● TASK REQUIREMENTS
Put every line of the records below into a numbered list, skipping blank lines and leaving the pictures out.
━━━━
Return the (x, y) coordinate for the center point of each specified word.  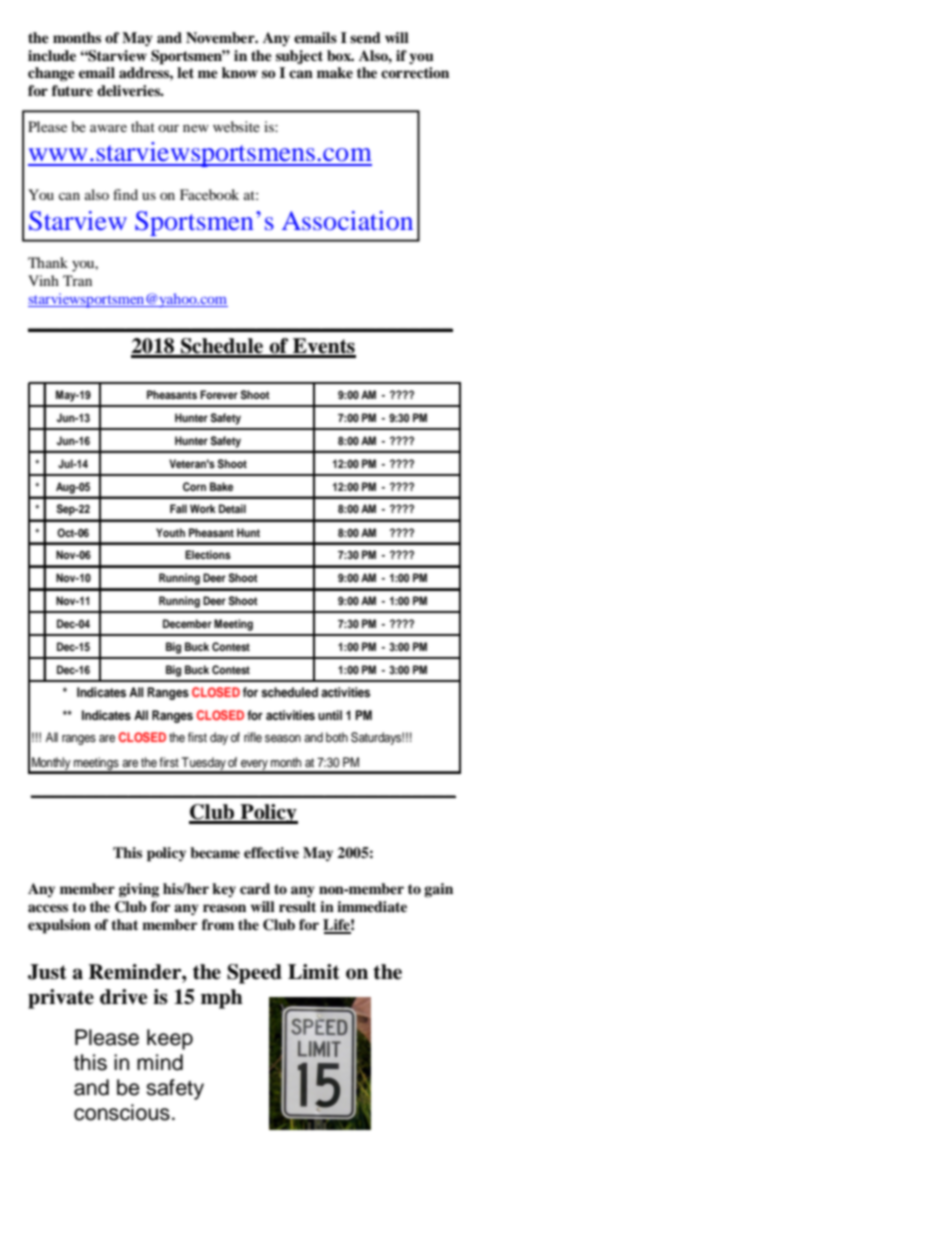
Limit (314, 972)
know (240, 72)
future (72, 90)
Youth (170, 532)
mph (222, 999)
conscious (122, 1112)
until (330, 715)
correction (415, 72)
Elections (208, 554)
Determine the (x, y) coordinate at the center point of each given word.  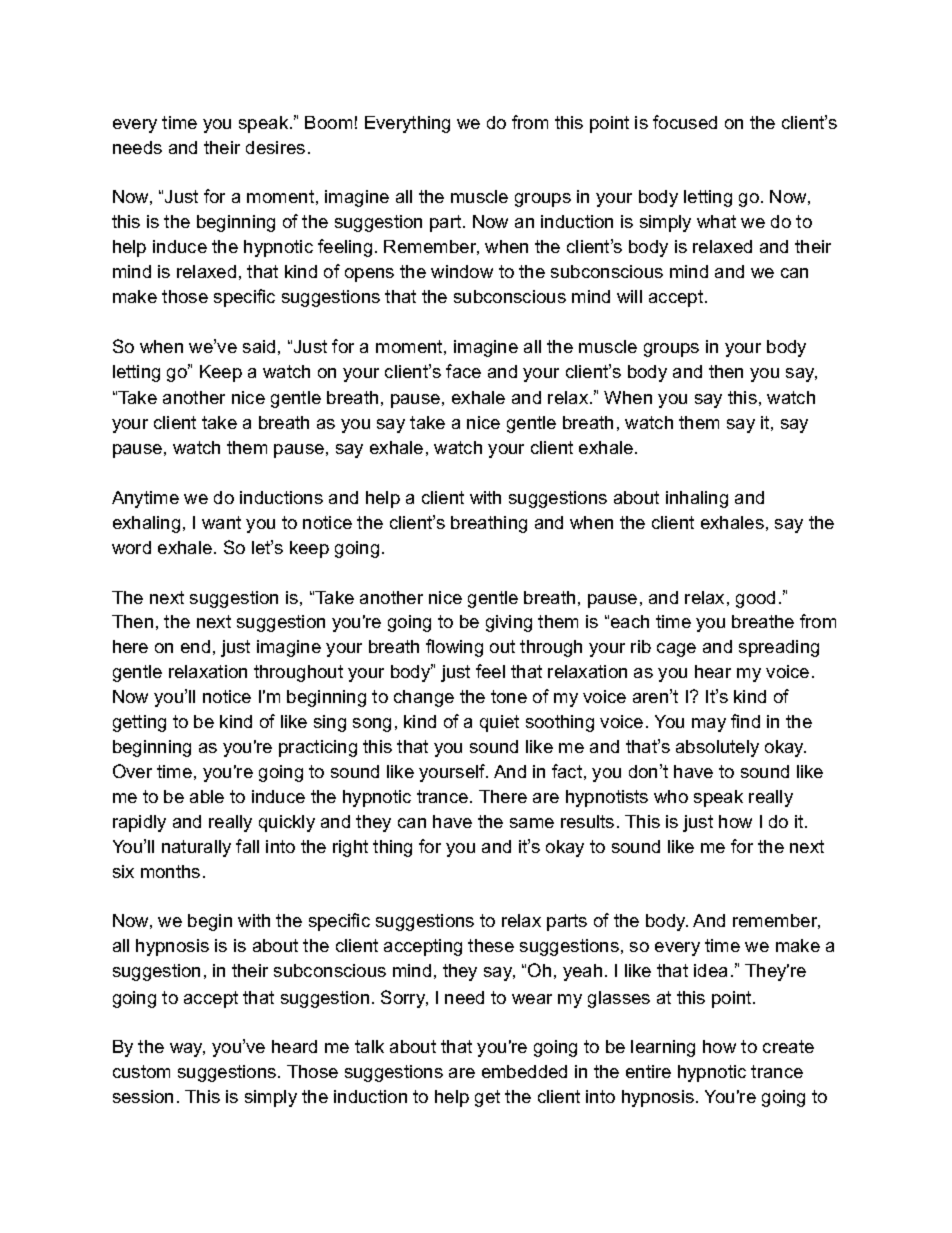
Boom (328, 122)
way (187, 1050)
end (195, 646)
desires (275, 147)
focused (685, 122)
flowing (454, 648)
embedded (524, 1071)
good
━━━━
● COMPLETED EXERCISE
1. Return the (x, y) coordinate for the center point of each specified word.  
2. Limit (314, 972)
3. know (240, 72)
4. future (72, 90)
5. Youth (170, 532)
6. mph (222, 999)
7. conscious (122, 1112)
8. until (330, 715)
9. correction (415, 72)
10. Elections (208, 554)
11. Determine the (x, y) coordinate at the center point of each given word.  
12. Boom (328, 122)
13. way (187, 1050)
14. end (195, 646)
15. desires (275, 147)
16. focused (685, 122)
17. flowing (454, 648)
18. embedded (524, 1071)
19. good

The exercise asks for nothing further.